The company also cited the recalculation of its sample size, which resulted in a group greater than the predefined futility boundary of 320 subjects.
“We are proceeding with a full analysis of unblinded data from the trial, and a final decision will be made following completion of the analysis and further discussions with our development partners; however, it is unlikely that peramivir development for US registration will continue,” William P. Sheridan, MBBS, BioCryst’s senior VP and chief medical officer, said in the statement.
The Phase III trial was designed to evaluate the efficacy and safety of 600 mg i.v. peramivir for adults, and 10 mg/kg for adolescents, hospitalized due to serious influenza. The peramivir was to be administered once-daily for five days in addition to standard-of-care, with results compared to those of standard-of-care alone.

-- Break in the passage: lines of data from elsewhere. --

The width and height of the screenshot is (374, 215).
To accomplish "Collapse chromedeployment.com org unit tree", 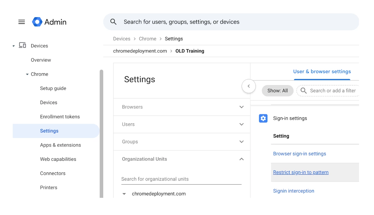I will pos(124,194).
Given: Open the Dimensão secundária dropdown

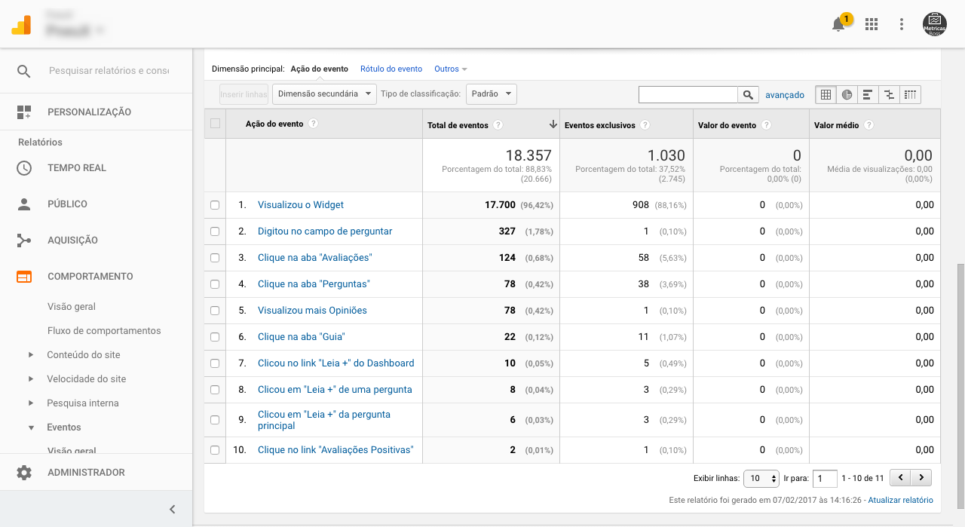Looking at the screenshot, I should pyautogui.click(x=324, y=94).
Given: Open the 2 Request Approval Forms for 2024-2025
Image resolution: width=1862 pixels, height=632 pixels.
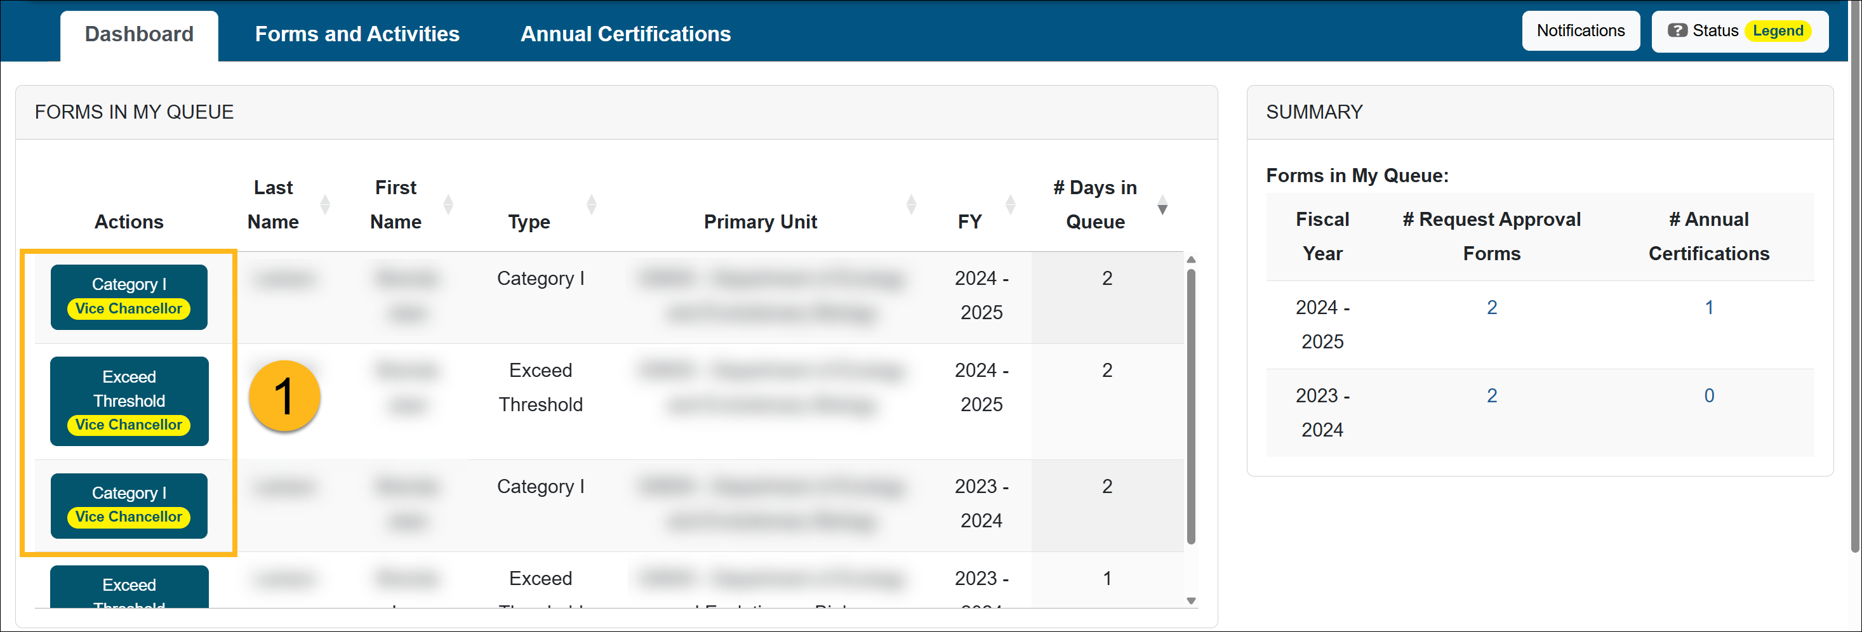Looking at the screenshot, I should point(1492,307).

A total 405 patients were enrolled in the overall trial population at the time of the cutoff. However, the interim analysis was conducted on just 119 of those patients enrolled in the primary efficacy population. The interim analysis evaluated the difference between the peramivir group and the control group in time to clinical resolution for the subjects enrolled to date, and estimated the sample size for the primary efficacy analysis population required to maintain adequate power, and showed statistical significance in the final study analysis.
BioCryst said it shared the DMC recommendation with the U.S. Department of Health and Human Services Biomedical Advanced Research and Development Authority (HHS/BARDA) and other development partners. BARDA had awarded BioCryst a $234.8 million contract to develop peramivir, which is already approved for use in Japan (under the name Rapiacta® ) and Korea.